The Bank of Canada (BoC) slashed interest rates by 25 basis points on October 29, marking its third rate cut in 2025. That brings the policy rate to 3% and ends the era of quantitative tightening. With borrowing costs lower and asset purchases set to resume, the BoC’s rate cut could act as a tailwind for several market sectors — from top lenders of the country to companies with capital-intensive growth projects.
In this article, I’ll talk about three top TSX-listed stocks to buy that could benefit from easing monetary policy.
Royal Bank of Canada stock
The first TSX stock I think could gain from BoC’s rate cuts is the country’s largest lender, Royal Bank of Canada (TSX:RY). With a strong deposit base and extensive retail lending network, it could benefit as borrowing picks up and credit demand rebounds further.
Currently, RY stock is trading at $108.25 per share with a market cap of $151.7 billion. It also offers a stable dividend yield of 4.1% at the current market price.
In its latest quarter ended in July, the bank’s adjusted net income climbed 8% YoY (year over year) to $4.1 billion. This growth mainly came from stronger performance in personal and commercial banking and a rebound in capital markets. During the quarter, its adjusted earnings rose 10% YoY to $2.78 per share, supported by lower provisions for credit losses and higher revenue across key segments.
What makes RBC even more interesting after the BoC’s latest rate cut is that lower interest rates typically help reduce funding costs and ease loan repayment pressure for borrowers. That could create room for earnings stability, especially for large banks like Royal Bank. Plus, with BoC restarting asset purchases, financial institutions with robust balance sheets could also benefit from improved liquidity conditions.
Restaurant Brands stock
Among consumer cyclical stocks, Restaurant Brands International (TSX:QSR) could also see positive movement as lower rates can improve consumer spending, giving this quick-service restaurant operator room to grow. QSR stock currently trades at $93.05 per share, with a market cap of $30.5 billion and offers a 3.7% dividend yield.

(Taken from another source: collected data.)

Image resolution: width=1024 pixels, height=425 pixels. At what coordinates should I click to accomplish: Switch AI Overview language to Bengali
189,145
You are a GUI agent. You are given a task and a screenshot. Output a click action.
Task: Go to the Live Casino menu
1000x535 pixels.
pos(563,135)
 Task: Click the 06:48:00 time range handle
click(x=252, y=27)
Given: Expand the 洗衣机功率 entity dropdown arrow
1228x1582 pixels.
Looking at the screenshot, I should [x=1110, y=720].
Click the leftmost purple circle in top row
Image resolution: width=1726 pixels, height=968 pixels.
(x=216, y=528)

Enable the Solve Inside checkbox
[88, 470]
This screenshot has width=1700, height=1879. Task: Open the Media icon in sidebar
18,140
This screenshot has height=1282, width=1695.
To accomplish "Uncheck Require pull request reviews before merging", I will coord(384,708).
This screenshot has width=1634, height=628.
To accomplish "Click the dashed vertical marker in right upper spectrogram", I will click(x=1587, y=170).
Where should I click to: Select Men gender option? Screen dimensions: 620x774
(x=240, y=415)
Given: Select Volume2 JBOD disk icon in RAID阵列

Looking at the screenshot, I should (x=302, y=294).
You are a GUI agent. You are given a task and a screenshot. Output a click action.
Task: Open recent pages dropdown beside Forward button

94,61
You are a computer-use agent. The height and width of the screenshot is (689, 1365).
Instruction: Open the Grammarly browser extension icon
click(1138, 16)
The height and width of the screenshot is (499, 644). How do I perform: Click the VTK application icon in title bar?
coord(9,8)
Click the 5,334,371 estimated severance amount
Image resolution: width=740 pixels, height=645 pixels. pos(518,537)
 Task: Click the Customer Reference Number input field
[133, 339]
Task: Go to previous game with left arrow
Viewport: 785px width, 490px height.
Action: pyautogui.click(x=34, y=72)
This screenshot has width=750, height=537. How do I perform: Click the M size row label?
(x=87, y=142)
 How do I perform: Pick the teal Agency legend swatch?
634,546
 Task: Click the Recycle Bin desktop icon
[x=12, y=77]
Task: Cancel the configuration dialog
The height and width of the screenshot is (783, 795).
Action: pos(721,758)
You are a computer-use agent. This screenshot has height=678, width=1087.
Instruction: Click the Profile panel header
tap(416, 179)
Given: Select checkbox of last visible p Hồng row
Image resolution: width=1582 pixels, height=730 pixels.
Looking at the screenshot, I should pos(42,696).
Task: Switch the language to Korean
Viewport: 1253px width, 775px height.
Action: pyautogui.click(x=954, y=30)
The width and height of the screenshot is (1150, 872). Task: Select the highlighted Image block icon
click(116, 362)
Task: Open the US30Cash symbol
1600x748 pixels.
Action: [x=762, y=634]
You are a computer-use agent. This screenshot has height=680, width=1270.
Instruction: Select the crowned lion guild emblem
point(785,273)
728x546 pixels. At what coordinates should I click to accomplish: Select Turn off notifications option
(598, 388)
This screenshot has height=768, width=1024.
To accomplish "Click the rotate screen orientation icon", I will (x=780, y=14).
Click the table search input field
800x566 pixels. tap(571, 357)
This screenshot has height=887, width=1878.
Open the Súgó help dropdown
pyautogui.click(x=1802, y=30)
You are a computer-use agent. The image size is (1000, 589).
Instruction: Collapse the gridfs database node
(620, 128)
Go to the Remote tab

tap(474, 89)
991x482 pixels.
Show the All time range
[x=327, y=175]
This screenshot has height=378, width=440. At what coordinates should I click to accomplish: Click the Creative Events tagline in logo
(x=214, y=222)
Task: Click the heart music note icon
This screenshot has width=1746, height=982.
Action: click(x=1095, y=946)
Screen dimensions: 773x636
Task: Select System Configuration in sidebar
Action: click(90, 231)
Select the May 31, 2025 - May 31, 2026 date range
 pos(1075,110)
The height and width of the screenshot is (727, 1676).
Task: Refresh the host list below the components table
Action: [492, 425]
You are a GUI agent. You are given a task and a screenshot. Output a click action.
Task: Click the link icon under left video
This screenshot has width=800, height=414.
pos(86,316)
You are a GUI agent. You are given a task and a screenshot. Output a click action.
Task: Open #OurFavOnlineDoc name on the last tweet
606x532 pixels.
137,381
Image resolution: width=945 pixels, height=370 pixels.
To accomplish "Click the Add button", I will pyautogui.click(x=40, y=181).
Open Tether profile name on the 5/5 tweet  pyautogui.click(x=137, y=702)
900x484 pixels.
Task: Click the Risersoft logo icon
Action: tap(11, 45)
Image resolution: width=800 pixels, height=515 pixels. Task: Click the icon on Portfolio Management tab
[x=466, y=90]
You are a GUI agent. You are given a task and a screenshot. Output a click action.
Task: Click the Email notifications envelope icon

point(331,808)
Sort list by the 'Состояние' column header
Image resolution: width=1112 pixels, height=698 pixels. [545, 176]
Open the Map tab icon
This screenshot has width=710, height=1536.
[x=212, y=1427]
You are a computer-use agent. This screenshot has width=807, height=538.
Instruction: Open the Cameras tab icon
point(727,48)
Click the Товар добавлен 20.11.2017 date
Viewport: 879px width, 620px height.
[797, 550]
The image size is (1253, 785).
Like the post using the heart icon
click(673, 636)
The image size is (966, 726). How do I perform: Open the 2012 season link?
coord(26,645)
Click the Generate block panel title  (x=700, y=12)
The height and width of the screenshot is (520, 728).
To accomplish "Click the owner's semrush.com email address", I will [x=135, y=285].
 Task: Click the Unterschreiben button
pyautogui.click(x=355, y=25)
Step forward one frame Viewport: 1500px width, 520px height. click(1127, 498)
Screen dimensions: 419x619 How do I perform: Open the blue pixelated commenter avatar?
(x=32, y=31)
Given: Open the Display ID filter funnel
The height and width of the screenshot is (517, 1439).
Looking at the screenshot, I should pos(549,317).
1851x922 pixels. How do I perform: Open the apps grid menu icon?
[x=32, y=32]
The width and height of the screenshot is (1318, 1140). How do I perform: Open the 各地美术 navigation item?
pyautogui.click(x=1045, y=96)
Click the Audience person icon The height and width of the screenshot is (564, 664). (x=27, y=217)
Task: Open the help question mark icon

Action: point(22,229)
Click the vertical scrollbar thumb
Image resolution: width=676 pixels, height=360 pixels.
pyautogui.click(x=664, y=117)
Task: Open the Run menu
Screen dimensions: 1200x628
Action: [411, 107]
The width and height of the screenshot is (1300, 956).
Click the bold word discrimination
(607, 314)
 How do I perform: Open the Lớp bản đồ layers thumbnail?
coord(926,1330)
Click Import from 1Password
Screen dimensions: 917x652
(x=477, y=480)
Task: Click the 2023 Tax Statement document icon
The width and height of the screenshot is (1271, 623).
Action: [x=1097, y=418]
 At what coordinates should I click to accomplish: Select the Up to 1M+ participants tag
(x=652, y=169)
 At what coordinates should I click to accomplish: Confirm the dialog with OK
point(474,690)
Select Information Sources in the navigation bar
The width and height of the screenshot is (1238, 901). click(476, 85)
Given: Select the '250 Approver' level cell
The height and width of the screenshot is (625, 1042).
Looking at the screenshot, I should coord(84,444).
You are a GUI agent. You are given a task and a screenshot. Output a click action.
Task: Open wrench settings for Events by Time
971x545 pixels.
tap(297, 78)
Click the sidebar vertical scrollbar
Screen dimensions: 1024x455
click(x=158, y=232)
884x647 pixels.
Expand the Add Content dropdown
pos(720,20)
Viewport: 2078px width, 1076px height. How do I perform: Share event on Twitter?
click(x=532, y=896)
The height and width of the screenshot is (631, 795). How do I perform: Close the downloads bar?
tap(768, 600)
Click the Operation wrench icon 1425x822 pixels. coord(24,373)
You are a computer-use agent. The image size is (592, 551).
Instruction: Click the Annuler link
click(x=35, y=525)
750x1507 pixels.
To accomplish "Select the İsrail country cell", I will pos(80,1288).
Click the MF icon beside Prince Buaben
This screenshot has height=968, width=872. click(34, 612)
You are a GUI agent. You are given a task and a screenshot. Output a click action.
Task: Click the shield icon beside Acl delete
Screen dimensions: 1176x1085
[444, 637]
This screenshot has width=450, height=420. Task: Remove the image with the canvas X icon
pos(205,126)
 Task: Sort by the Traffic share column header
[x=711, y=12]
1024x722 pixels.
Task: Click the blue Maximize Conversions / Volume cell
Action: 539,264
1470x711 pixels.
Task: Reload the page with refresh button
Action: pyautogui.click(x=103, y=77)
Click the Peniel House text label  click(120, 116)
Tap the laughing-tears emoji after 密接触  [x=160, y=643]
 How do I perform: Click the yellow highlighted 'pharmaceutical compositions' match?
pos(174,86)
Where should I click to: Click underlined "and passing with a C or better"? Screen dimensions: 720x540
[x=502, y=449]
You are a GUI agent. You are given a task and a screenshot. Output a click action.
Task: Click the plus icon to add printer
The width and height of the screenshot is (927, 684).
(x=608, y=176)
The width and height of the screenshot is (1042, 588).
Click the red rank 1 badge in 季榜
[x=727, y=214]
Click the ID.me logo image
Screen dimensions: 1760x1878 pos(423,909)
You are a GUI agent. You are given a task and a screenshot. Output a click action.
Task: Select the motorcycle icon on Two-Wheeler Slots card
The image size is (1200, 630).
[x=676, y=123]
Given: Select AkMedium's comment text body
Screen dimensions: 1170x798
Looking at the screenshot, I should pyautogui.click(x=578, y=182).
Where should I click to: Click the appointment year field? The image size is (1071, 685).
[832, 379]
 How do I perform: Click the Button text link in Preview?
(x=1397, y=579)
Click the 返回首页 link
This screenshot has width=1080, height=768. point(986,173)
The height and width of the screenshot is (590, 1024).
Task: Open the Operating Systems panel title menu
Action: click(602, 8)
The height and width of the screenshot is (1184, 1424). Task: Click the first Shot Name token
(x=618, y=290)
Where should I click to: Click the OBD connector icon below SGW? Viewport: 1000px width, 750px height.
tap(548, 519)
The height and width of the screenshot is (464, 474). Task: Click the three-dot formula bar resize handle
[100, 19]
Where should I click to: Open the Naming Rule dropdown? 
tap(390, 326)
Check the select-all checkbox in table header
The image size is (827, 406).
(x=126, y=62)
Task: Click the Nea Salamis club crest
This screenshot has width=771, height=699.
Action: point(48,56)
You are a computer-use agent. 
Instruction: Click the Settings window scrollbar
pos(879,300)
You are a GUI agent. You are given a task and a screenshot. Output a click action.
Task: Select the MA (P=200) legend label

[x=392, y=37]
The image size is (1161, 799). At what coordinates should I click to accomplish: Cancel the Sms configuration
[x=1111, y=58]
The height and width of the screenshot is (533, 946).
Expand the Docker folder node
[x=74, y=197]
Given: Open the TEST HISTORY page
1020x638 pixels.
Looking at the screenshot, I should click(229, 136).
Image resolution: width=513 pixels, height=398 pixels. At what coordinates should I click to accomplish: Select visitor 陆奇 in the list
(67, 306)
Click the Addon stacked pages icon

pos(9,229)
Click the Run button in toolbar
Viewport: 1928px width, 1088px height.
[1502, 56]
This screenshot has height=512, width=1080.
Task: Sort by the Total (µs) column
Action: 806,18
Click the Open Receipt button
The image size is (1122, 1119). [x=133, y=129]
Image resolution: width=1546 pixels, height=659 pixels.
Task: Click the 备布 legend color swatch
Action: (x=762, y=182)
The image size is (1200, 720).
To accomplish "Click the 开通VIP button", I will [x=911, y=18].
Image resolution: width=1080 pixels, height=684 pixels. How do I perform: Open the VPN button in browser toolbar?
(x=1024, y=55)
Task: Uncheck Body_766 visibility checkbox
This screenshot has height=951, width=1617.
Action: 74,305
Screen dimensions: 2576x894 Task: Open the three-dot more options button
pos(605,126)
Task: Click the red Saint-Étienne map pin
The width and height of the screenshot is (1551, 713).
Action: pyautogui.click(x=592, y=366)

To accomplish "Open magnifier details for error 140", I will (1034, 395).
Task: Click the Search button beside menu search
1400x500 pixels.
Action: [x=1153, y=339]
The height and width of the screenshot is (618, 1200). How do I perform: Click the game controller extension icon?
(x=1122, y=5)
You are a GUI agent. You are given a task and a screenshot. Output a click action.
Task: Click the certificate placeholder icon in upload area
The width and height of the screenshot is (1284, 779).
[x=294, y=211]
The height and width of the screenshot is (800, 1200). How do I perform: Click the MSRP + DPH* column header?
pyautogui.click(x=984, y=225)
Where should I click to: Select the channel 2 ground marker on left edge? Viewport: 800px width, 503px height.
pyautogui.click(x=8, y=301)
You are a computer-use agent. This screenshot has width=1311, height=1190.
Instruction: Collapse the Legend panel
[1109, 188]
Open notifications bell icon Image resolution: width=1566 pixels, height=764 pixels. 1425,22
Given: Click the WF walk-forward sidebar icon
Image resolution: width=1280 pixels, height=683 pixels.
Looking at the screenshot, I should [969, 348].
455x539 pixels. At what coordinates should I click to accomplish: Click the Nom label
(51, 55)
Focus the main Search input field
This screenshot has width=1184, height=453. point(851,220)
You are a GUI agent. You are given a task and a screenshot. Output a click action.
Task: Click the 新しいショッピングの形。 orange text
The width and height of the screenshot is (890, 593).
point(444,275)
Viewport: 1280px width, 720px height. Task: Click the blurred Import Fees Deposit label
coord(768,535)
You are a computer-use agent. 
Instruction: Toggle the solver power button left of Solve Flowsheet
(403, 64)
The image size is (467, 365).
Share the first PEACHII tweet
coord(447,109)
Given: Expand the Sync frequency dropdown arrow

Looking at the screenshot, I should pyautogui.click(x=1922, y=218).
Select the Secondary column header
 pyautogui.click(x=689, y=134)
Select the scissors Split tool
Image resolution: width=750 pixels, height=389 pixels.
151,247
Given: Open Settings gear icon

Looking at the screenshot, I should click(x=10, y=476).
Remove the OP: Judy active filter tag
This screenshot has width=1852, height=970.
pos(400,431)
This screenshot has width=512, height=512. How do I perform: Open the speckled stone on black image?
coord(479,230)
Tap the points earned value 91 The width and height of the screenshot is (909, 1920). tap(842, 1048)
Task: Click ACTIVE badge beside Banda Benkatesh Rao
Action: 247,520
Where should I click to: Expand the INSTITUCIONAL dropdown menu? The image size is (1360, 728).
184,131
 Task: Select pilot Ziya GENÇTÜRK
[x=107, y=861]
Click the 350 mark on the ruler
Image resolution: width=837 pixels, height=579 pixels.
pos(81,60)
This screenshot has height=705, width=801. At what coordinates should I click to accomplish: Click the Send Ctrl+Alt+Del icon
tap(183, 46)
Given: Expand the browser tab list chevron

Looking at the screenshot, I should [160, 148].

In the latest quarter ended in June, Restaurant Brands posted strong growth, with its revenue climbing 16% YoY to US$2.41 billion. As a result, its adjusted earnings also rose 9% YoY to US$0.94 per share.
Interestingly, the company is already actively investing in global growth, remodelling stores, and ramping up digital channels. And falling rates could reduce its capital costs allocated for such activities, which should boost its bottom line in the coming quarters and drive its share prices higher.
Brookfield Asset Management stock
With BoC ending quantitative tightening and preparing to resume asset purchases, Brookfield Asset Management (TSX:BAM) could be another top pick to consider. For a firm managing over US$1 trillion in assets, lower rates help unlock more capital flows and expand fee-based earnings.
Currently, Brookfield’s stock is priced at $76.85 per share, with a market cap of $125.9 billion. It pays a quarterly dividend, with its yield currently hovering close to 3.1%.
Notably, the company raised US$22 billion in new capital in the second quarter and posted a 16% YoY jump in its fee-related earnings to US$676 million. As a result, its distributable earnings climbed 12% YoY to US$613 million.
Meanwhile, BAM is also playing a central role in major government partnerships and infrastructure investments. And as interest rates fall and liquidity improves, its scale and long-term capital approach could help it capture new growth opportunities.